Tuesday, April 27, 2010

Tim Wise, Race & A Black Tea Party

Recently, a friend of mine (and an excellent pianist) made me aware of a recent blog post by anti-racism writer Tim Wise titled; "Imagine if the Tea Party was Black"

The basic hypothetical is that we imagine that every aspect of the tea party movement was racially flipped. So instead of a majority white population organizing big rallies and shouting down various Congress-persons, we think about what would happen if it was a majority black population.

Let's overlook the fact that there is a massive and extremely obvious divide within the Tea Party itself, one half - let's call it the "Ron Paul" half - being principled and committed to limited government, sane foreign policy and an end to the abominable economic policies that have pervaded the government for decades.  This group includes many libertarians, and larger grass-roots groups like Young Americans for Liberty (who's modest UCLA chapter I recently produced a miniature "documentary" about 10 days ago).



Much like the students in this video - I strongly believe that at least the Ron Paul half of the Tea Party movement hasn't one predominately racist component to it what-so-ever.  In fact, like many of the interview subjects above, I feel that the racism claims made by many people in the media are purely a way to discredit an otherwise valuable and intelligent message... I think the overwhelming evidence vindicates that position to boot.

Regardless, there is the other half of the Tea Party to contend with - this we'll call the "Sarah Palin" half.  I have less sympathy & understanding for this conglomeration of GOP whiners.  These are more likely, in my opinion, to be the ones who give the whole movement a bad name.  I don't have any direct evidence to back that up, but the people at UCLA weren't Sarah Palin fans at all - neither am I or are really any of my friends who are involved in this kind of thing.  It remains a mystery to me why people seem to be attracted to her contradictory and often transparent set of predictable appeals to the "social conservative" base.

In omitting this divide, Tim Wise already suggests that he doesn't really understand the movement itself very well and is content to label what is actually a relatively diverse group of people into one racial stereotype.

But setting all that aside, while Tim Wise makes a couple valid points, most of his article is way off base for one primary reason:

It's not 1964!

Tim asks a number of poignant questions which are worth some deeper examination... For example, he poses the following "hypothetical":
"Imagine that hundreds of black protesters were to descend upon Washington DC and Northern Virginia, just a few miles from the Capitol and White House, armed with AK-47s, assorted handguns, and ammunition.

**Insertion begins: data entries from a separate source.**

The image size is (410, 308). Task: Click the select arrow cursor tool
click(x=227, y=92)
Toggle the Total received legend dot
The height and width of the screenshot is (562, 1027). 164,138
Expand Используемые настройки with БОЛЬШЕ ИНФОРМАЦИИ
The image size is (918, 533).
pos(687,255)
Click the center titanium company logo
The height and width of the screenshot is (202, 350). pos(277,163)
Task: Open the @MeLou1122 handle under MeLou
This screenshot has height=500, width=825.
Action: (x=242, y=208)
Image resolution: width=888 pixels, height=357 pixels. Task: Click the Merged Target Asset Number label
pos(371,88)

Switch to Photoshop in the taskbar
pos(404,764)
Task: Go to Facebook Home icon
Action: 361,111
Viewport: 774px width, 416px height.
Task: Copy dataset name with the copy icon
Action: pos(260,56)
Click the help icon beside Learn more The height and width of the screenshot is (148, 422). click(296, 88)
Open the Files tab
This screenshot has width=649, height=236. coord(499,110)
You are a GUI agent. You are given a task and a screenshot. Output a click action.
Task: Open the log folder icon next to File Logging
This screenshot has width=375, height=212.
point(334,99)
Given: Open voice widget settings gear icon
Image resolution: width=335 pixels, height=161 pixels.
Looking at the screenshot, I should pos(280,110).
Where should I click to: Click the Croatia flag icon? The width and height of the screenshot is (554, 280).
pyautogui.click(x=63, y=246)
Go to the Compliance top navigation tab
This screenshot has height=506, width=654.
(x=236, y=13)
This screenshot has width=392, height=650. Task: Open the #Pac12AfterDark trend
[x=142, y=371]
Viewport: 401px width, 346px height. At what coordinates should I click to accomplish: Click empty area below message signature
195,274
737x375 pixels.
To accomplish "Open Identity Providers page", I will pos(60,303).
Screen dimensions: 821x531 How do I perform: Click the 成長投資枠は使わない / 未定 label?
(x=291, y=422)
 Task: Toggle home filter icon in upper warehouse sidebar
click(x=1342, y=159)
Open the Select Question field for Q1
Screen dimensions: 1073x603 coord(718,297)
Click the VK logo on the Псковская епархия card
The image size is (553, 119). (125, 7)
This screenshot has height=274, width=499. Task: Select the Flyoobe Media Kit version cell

And imagine that some of these protesters —the black protesters — spoke of the need for political revolution, and possibly even armed conflict in the event that laws they didn’t like were enforced by the government? Would these protester — these black protesters with guns — be seen as brave defenders of the Second Amendment, or would they be viewed by most whites as a danger to the republic? What if they were Arab-Americans? Because, after all, that’s what happened recently when white gun enthusiasts descended upon the nation’s capital, arms in hand, and verbally announced their readiness to make war on the country’s political leaders if the need arose."
Well, no... I don't think they'd be seen as "brave defenders of the Second Amendment", but I also don't see any reason to believe that's what their intent would have been.  But more importantly, what's glaringly missing here is the difference in media portrayal of the "imagined" scenario - and this is true in each case.

In this first hypothetical, we have historical examples of exactly this happening... 50 years ago.

In that case many state & local governments thought of the people looking to assert & defend their own natural rights as scary militias (some, like the Black Panthers, actually were of course...) who needed to be stopped.  In those instances National Guard and other agents of the state unleashed tear gas & fire-hoses on many of the protesters.  The fire-hose may have gone out of style today, but the taser sure is popular now instead...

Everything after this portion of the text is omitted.